**Makale:**
%%
KOMİSYON KONUŞMASI

SAMİ ÇAKIR (Kocaeli) - Sayın Başkan, Sayın Bakanım, Komisyonumuzun değerli üyeleri, bürokrasimizin sivil ve askerî değerli temsilcileri, kıymetli basın; sizleri saygıyla selamlıyorum.

Millî Savunma Bakanlığı 2019 yılı bütçesi ve 2017 yılı kesin hesapları üzerinde bugün Komisyonumuzda gerçekleştireceğimiz görüşmelerin hayırlı olmasını temenni ediyorum.

Öncelikle, "millî" ifadesiyle başlayan unvana sahip iki bakanlıktan biri olan Millî Savunma Bakanlığının "Türkiye Cumhuriyeti'nin bekasını ve güvenliğini sağlamak üzere millî savunma stratejisi doğrultusunda millî niteliğini koruyarak hızlı gelişen bilgi ve teknoloji çağına uyum sağlayan, güvenlik ortamında meydana gelen değişimlere bağlı olarak ortaya çıkan ve coğrafi sınırlara bağlı olmayan belirsizlik, risk ve tehditlerle mücadele edebilecek niteliklere haiz proaktif bir kurum olarak karşılamaktır." misyonu çerçevesinde dünden bugüne, bugünden yarına ve bu misyon doğrultusunda neler yaptığının konuşulması kadar, neler yapması gerektiğinin de konuşulması doğal karşılanacaktır, karşılanmalıdır.
%%
**İstek:** Komisyon konuşmasında "SAMİ ÇAKIR (Kocaeli)" ifadesinin geçtiği yerden başlayın, "sizleri saygıyla selamlıyorum." ifadesinden sonra durun ve aradaki bölümü olduğu gibi aktarın.

**Veri satırları:**
%%
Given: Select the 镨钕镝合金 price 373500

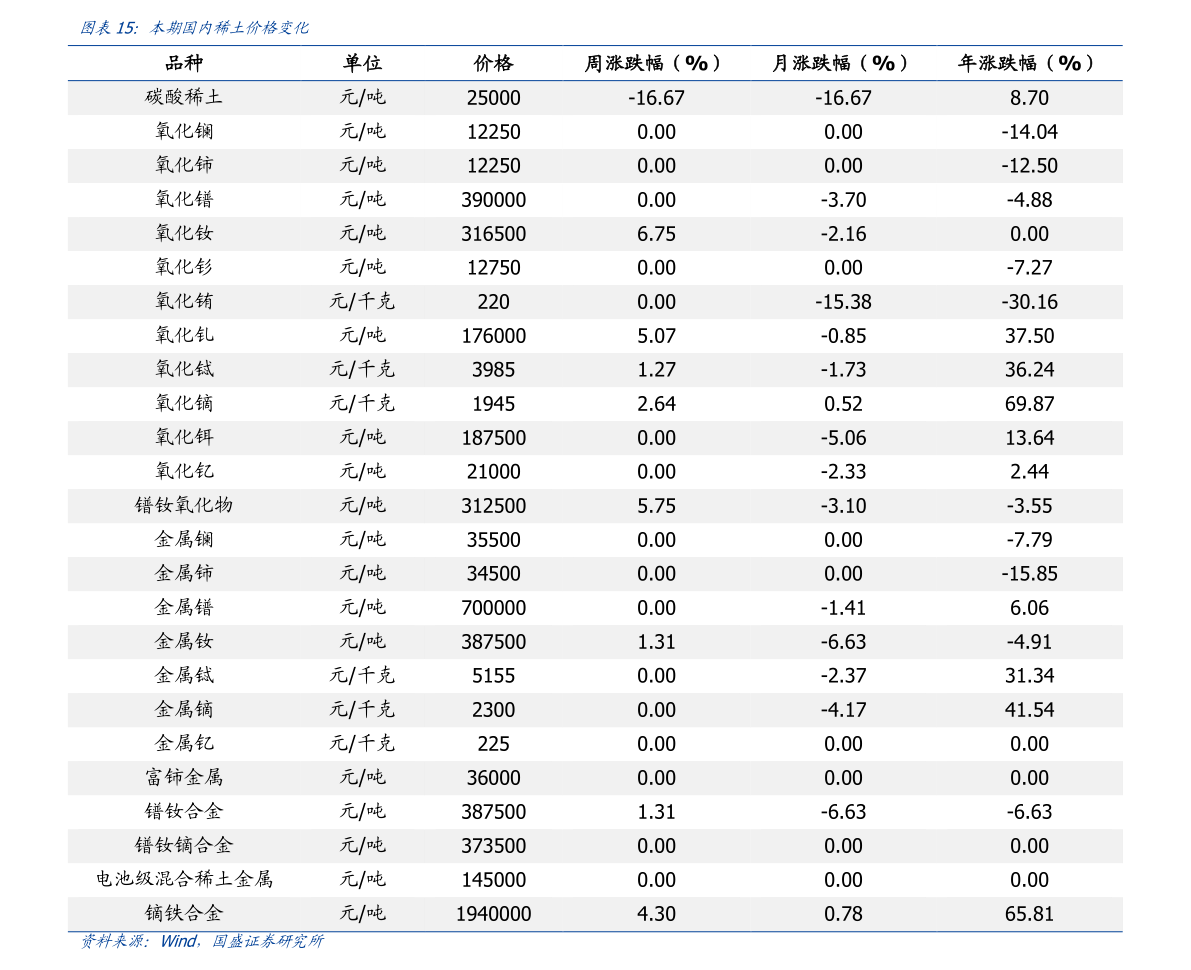Looking at the screenshot, I should [493, 846].
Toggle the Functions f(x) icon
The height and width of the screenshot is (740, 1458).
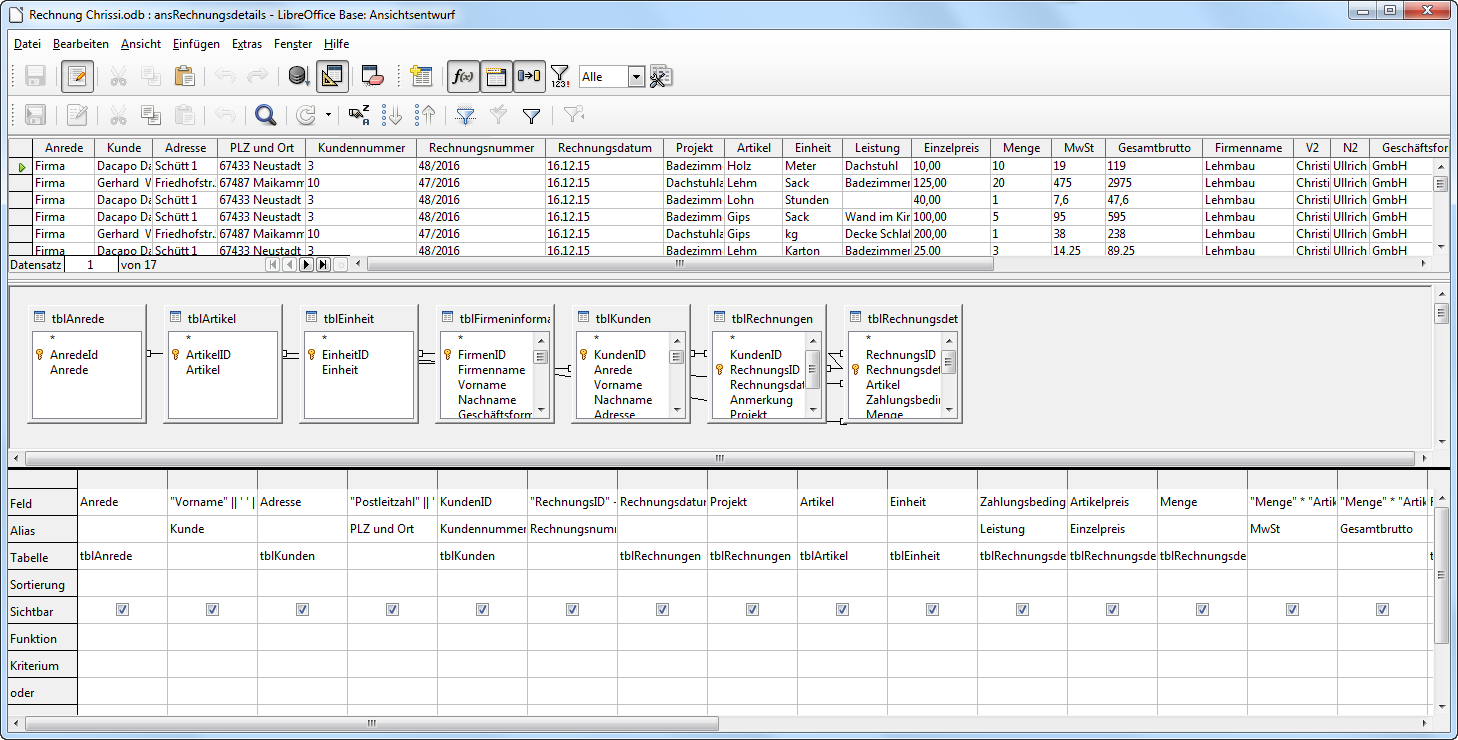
%%
**Sonuç:**
SAMİ ÇAKIR (Kocaeli) - Sayın Başkan, Sayın Bakanım, Komisyonumuzun değerli üyeleri, bürokrasimizin sivil ve askerî değerli temsilcileri, kıymetli basın; sizleri saygıyla selamlıyorum.